Письмо было так себе, но я все–таки полетел. Полетел потому, что засиделся, в Москве, потому что поездка была дальняя, а бухгалтерия, прижимистая летом, теперь торопилась израсходовать командировочный фонд. А главное, потому, что газете давно был нужен фельетон — веселый, злой, достаточно проблемный и желательно немного скандальный. Фельетон был нужен газете. Но он был нужен и мне. Конечно, и в последние два месяца я что–то писал. Но именно что–то — нечто заполняющее рубрику. Лучше я писал или хуже — это не была работа фельетониста.

Я просто кое–как тянул отдел, да и то с помощью старательной и аккуратной Лерочки, которая, обрабатывая острые сигналы с мест, огнем бесспорной сатиры жгла алиментщиков и управдомов…

Материал я собрал быстро. Он был не слишком богат, но на фельетон хватило. Я укрылся в комнатушке районной гостиницы и написал его за два дня.

Но пока я писал, пока правил, пока запивал плавленые сырки мутноватой водой из графина, пока вдыхал сырой первобытный воздух, такой радостный после московского бензина, — ударили дожди.

Собственно, это был один почти непрерывный дождь наглухо закрывший небо и размочаливший маленький, с жухлой травой, аэродром. Самолетов не было, и не было надежды на них.

Дождь губил и дороги. Но машины все–таки шли, и я выбрался с одним из последних караванов, состоявшим из девяти грузовиков и на всякий случай трактора, конвоировавшего их сбоку по целине.

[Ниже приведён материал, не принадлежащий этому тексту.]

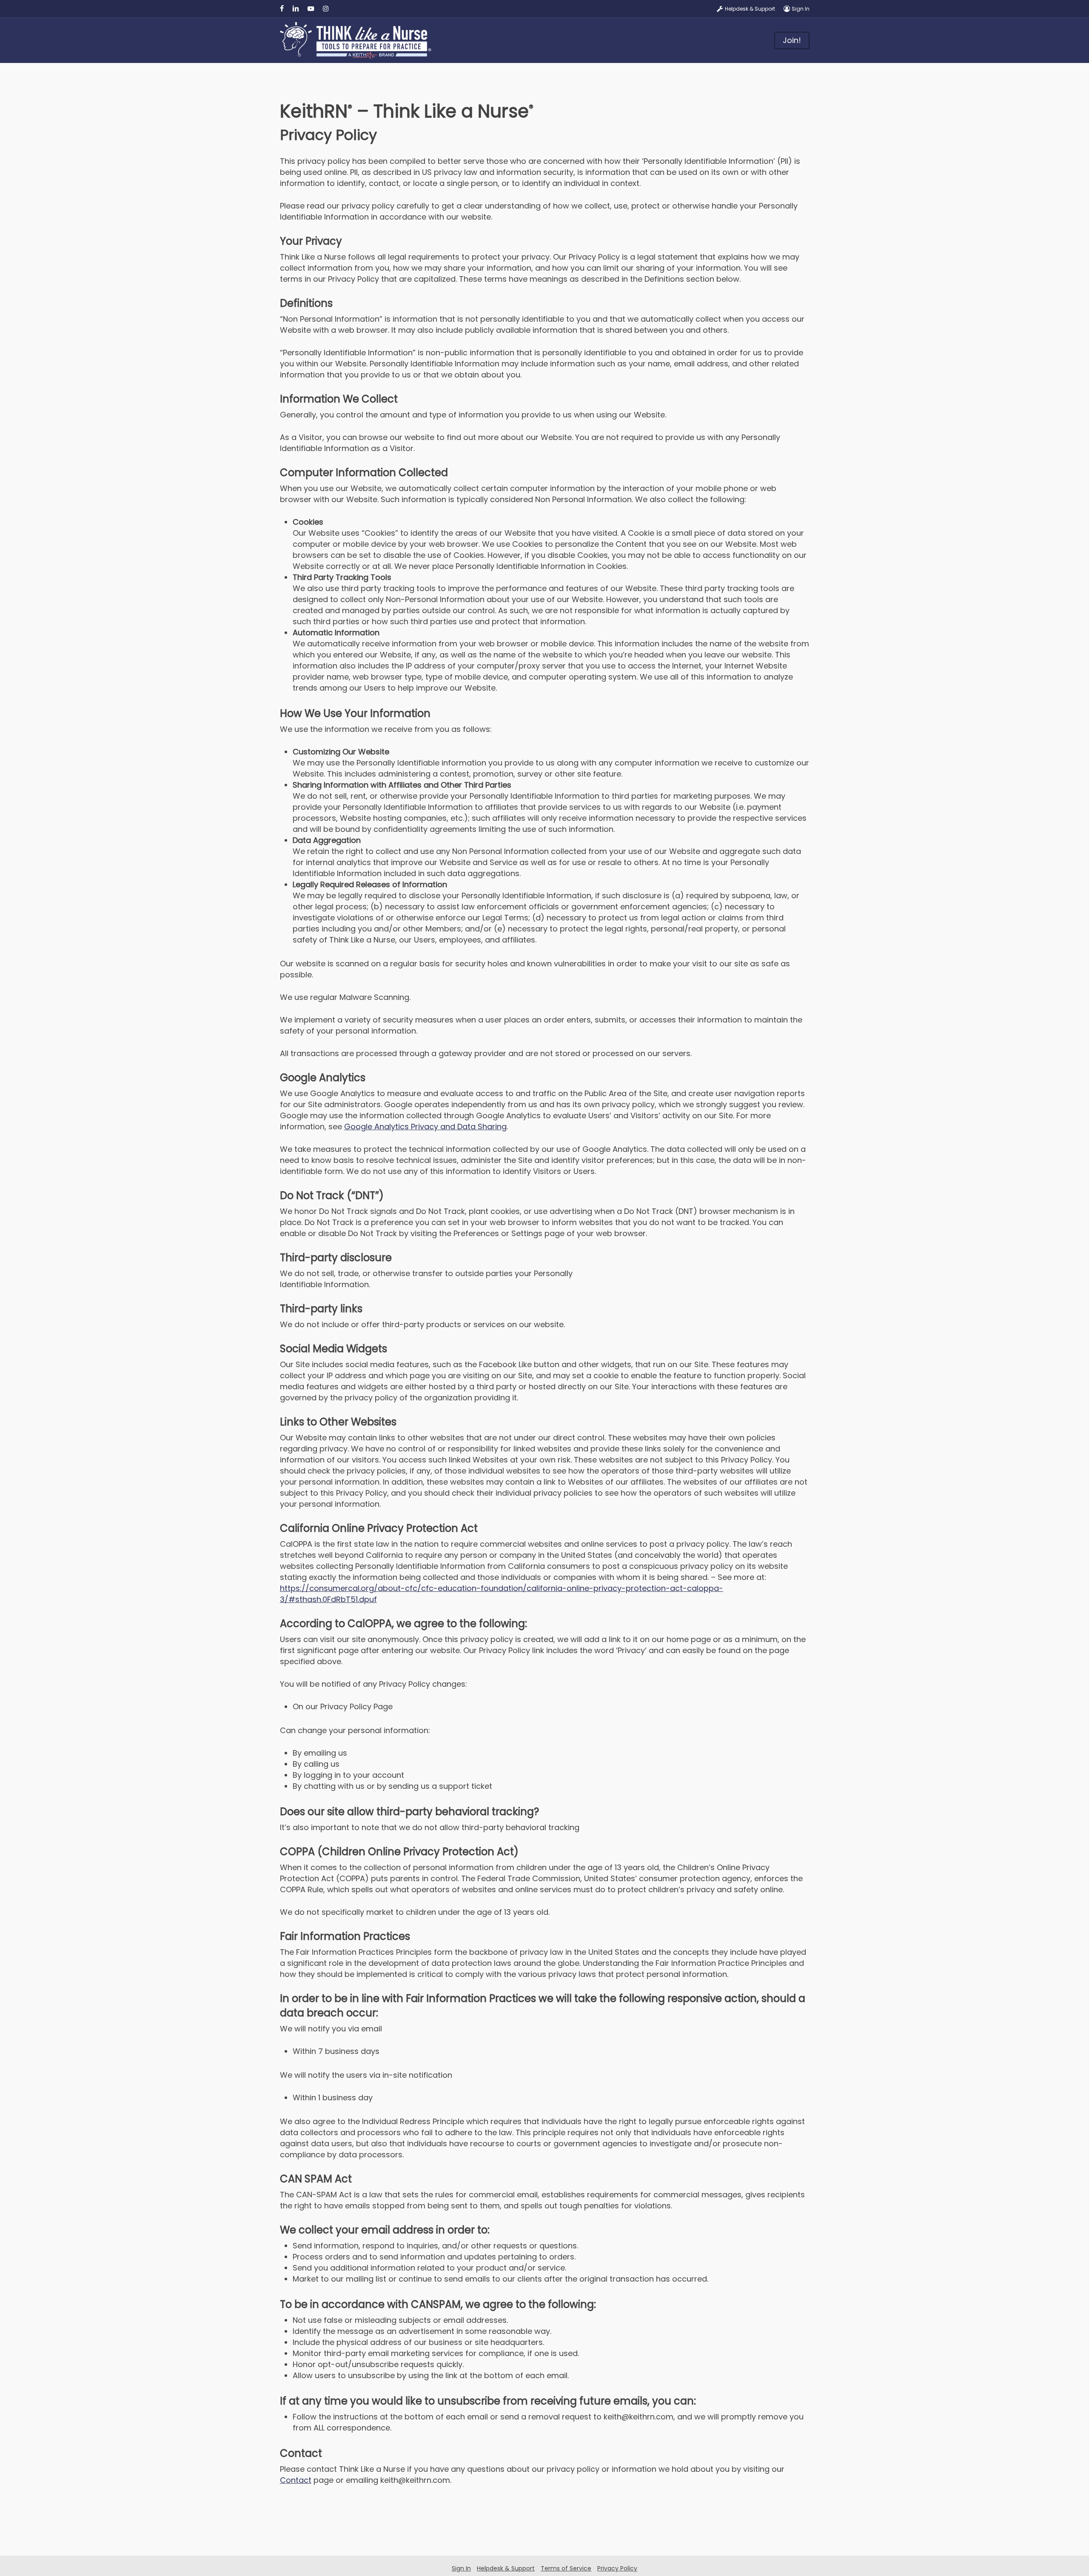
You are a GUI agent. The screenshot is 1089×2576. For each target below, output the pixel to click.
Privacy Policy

Потом я полдня томился на маленькой станции, форпосте цивилизации среди дождя и раскисших полей. Я заходил в крошечный буфет и безрадостно жевал черствые пирожки с повидлом — не потому, что хотелось; есть, а потому, что делать больше было нечего. Я высчитывал, сколько мне ехать до большого аэродрома, сколько лететь и сколько там, в Москве, добираться до дому, до чистой рубашки, до горячего душа, который; смоет с меня этот дождь, эту разъезженную глинистую дорогу, этот казенный запах ожиданий и пересадок.

Я рассчитал точно, но вышло по–другому — неожиданно меня мотануло в сторону…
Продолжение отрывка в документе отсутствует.